- EXTRACTED RECORDS
*** Block opens ***

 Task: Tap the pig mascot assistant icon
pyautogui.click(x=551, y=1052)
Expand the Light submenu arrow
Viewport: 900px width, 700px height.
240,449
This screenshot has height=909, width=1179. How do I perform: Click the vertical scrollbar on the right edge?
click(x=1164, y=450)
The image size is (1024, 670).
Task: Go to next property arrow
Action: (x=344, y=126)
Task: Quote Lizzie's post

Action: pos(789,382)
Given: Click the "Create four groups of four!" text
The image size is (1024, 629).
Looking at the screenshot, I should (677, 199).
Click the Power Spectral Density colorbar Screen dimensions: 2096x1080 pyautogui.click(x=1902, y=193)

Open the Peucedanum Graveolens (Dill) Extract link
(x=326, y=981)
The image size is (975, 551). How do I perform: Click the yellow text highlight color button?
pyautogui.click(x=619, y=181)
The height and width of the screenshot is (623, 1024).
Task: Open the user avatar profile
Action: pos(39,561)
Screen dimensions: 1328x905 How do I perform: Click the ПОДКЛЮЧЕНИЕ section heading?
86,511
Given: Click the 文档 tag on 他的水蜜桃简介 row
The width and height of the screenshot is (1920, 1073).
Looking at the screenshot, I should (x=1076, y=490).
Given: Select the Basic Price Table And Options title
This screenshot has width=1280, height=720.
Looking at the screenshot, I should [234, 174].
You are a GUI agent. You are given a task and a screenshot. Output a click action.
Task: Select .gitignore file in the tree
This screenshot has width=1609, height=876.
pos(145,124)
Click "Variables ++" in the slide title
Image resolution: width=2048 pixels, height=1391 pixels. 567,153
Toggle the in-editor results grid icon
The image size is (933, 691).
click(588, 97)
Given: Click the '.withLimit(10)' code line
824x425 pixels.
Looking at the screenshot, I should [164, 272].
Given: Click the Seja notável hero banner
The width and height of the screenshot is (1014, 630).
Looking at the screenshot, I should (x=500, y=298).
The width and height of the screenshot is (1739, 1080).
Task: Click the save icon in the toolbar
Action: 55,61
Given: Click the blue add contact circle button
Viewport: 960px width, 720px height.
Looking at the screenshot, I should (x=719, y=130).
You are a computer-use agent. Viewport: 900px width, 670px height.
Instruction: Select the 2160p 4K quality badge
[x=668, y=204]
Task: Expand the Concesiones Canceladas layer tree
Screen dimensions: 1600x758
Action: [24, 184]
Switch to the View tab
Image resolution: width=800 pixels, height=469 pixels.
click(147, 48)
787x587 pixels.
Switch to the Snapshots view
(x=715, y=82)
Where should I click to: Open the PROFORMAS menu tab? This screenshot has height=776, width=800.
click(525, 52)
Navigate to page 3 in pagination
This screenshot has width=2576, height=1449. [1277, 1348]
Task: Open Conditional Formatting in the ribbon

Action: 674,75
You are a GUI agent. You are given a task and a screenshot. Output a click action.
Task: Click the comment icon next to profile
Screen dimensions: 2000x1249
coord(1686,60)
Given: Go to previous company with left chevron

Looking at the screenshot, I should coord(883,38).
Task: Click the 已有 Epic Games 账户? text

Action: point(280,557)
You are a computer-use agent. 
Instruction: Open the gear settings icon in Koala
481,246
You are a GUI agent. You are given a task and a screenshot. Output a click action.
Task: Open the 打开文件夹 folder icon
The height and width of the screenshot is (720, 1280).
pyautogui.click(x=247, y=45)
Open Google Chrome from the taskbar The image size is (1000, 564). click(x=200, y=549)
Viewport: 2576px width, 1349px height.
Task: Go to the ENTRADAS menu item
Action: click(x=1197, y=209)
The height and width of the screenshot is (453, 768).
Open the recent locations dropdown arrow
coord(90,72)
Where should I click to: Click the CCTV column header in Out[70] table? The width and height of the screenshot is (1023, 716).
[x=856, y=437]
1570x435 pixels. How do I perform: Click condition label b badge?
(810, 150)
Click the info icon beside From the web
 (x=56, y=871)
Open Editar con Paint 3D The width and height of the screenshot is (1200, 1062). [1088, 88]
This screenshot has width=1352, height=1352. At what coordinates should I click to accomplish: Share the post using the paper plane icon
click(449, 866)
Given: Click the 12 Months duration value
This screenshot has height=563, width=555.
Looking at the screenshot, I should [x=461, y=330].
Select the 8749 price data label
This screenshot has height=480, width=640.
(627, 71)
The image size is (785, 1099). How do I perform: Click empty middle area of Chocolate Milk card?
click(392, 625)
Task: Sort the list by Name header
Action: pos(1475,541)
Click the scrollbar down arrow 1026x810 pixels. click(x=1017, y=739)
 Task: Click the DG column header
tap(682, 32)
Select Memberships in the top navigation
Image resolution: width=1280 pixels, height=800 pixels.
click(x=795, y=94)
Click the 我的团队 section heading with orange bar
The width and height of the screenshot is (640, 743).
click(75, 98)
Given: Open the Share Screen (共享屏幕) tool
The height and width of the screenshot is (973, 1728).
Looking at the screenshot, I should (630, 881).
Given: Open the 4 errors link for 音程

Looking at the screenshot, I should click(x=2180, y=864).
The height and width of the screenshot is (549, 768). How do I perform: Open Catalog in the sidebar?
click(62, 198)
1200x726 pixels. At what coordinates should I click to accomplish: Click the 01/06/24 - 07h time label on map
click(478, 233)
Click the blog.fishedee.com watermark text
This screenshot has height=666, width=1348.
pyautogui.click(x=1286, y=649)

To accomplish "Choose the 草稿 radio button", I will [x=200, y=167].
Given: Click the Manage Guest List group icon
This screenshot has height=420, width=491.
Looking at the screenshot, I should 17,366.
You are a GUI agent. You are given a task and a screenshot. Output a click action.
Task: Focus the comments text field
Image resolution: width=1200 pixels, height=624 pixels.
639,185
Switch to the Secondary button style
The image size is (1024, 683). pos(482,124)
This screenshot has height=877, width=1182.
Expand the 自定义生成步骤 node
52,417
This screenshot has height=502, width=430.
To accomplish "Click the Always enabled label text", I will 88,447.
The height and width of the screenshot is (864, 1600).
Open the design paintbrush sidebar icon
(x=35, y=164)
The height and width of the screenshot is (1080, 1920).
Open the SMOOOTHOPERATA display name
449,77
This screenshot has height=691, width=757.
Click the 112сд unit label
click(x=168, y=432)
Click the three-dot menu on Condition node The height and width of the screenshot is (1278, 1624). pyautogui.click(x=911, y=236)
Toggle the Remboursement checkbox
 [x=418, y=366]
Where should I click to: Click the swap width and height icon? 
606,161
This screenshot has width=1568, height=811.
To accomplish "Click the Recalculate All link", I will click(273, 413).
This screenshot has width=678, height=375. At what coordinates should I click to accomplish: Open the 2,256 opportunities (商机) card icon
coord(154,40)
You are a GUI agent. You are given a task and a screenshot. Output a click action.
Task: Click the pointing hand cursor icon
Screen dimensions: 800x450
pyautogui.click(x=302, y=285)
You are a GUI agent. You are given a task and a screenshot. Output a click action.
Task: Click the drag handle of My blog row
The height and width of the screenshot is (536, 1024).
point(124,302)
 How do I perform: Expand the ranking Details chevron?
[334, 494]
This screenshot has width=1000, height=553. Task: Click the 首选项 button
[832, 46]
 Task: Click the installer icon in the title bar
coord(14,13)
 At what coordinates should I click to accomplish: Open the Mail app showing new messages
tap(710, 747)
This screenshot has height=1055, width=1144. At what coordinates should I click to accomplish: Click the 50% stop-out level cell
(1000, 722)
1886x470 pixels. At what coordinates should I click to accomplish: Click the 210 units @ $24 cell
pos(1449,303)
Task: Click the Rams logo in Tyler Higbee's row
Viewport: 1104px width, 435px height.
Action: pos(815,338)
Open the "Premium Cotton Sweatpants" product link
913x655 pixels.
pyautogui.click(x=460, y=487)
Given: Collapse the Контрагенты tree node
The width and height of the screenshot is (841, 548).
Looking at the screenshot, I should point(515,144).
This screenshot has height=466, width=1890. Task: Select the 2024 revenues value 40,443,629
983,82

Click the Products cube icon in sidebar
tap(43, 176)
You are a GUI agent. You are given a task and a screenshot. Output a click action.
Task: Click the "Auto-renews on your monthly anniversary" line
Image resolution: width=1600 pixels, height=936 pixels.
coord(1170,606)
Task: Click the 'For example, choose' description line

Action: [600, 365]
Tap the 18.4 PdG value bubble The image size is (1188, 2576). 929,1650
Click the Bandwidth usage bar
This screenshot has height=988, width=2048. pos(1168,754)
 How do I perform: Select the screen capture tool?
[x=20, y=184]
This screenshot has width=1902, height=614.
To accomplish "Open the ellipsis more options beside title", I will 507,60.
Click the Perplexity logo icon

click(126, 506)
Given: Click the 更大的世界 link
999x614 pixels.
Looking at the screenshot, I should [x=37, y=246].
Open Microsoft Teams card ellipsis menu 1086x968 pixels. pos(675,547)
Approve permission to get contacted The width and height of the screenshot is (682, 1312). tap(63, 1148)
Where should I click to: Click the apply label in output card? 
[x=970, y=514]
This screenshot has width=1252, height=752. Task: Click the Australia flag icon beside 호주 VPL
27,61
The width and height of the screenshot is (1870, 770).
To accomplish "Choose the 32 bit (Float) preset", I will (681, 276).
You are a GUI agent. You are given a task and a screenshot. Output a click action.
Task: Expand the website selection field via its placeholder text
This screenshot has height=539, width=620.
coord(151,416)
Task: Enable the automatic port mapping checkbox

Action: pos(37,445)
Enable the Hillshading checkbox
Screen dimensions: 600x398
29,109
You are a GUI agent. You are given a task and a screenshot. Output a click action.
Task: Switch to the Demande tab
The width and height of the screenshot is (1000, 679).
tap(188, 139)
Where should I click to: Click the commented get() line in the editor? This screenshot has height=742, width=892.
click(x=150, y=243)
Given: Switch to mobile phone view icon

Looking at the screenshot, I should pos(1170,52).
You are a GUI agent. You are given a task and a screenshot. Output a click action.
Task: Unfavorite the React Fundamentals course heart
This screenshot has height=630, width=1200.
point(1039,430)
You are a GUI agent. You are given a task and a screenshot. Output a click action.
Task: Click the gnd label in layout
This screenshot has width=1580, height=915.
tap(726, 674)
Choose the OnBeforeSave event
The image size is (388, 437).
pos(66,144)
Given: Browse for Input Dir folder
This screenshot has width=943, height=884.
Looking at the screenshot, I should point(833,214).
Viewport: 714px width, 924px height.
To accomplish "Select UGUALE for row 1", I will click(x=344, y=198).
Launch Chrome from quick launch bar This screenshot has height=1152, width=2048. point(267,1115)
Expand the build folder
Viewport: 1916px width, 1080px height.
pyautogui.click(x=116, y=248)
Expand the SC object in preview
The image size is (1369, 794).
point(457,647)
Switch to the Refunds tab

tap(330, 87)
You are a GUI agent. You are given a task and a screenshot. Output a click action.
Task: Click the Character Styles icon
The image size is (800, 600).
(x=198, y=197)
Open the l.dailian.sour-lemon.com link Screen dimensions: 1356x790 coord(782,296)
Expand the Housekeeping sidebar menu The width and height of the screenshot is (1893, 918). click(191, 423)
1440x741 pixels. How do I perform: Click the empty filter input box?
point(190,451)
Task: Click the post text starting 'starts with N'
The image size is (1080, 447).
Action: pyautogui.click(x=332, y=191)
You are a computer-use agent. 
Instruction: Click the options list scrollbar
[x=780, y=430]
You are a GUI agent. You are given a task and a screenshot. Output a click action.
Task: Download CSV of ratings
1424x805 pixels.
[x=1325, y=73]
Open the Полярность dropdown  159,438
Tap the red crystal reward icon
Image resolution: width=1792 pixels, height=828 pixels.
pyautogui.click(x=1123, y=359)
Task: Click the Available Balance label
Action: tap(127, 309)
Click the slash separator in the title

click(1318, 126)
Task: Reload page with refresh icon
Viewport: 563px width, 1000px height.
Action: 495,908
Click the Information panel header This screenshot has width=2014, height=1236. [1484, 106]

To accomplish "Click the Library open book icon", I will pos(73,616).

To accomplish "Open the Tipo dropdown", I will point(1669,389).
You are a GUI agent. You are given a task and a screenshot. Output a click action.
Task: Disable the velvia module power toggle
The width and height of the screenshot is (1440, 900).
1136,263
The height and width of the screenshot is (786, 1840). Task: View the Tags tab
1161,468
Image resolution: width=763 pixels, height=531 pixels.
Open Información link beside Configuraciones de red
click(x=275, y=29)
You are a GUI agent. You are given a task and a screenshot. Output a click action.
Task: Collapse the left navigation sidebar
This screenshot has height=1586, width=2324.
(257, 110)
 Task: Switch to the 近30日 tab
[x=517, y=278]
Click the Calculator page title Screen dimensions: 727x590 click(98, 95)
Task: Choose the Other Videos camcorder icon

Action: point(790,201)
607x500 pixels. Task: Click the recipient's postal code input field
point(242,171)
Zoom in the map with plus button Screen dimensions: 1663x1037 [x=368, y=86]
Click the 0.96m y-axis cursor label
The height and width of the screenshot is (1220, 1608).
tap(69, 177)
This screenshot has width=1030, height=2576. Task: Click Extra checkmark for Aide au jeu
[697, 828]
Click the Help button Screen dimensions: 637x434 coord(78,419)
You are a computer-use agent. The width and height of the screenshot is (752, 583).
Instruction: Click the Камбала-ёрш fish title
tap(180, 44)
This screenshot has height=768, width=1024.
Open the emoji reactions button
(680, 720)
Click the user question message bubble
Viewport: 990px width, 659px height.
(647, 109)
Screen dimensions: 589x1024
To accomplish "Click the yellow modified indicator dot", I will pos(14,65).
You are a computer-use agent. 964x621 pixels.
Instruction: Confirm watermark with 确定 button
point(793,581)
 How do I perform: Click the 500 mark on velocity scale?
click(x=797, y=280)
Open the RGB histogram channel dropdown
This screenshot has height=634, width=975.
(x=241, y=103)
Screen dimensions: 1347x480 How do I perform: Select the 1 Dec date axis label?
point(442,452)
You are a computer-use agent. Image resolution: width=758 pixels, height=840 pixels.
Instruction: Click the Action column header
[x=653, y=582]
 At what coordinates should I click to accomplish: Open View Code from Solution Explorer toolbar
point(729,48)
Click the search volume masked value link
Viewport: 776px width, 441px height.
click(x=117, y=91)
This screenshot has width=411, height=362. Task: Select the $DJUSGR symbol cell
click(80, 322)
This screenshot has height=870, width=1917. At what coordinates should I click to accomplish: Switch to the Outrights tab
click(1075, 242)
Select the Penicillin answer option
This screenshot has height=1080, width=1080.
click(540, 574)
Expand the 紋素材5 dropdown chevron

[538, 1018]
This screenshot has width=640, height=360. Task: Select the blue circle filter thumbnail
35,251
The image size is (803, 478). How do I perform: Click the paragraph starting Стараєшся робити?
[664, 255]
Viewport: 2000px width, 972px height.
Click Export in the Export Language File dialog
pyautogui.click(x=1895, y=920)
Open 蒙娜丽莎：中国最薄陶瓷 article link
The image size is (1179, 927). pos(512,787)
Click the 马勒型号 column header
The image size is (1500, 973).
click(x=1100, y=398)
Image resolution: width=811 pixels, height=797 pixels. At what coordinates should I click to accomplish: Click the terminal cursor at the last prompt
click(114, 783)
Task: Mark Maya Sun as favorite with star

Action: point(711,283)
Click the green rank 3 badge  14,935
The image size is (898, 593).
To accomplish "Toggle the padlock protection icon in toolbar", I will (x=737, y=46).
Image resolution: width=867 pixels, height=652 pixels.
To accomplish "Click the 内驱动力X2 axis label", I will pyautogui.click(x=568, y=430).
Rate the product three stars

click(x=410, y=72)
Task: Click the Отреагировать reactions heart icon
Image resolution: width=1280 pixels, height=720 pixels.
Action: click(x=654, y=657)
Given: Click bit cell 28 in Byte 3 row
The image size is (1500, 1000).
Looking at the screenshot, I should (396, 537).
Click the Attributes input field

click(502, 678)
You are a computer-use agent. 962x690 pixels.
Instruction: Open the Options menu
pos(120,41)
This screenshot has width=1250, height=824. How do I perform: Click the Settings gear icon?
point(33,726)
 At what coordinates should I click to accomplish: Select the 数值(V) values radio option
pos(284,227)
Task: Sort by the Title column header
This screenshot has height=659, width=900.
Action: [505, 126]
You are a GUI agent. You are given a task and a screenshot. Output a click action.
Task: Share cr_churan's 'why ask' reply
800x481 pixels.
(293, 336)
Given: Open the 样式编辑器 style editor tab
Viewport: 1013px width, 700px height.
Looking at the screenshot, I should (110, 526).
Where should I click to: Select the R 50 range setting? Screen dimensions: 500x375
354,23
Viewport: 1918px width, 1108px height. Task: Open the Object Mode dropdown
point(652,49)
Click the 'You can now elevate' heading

*** Block closes ***

- WHAT NEEDS TO BE DONE
Output exactly the leading lines of the data, up to and including the line marked by "four groups of".

- WRITTEN SOLUTION
 Task: Tap the pig mascot assistant icon
pyautogui.click(x=551, y=1052)
Expand the Light submenu arrow
Viewport: 900px width, 700px height.
240,449
This screenshot has height=909, width=1179. How do I perform: Click the vertical scrollbar on the right edge?
click(x=1164, y=450)
The image size is (1024, 670).
Task: Go to next property arrow
Action: (x=344, y=126)
Task: Quote Lizzie's post

Action: pos(789,382)
Given: Click the "Create four groups of four!" text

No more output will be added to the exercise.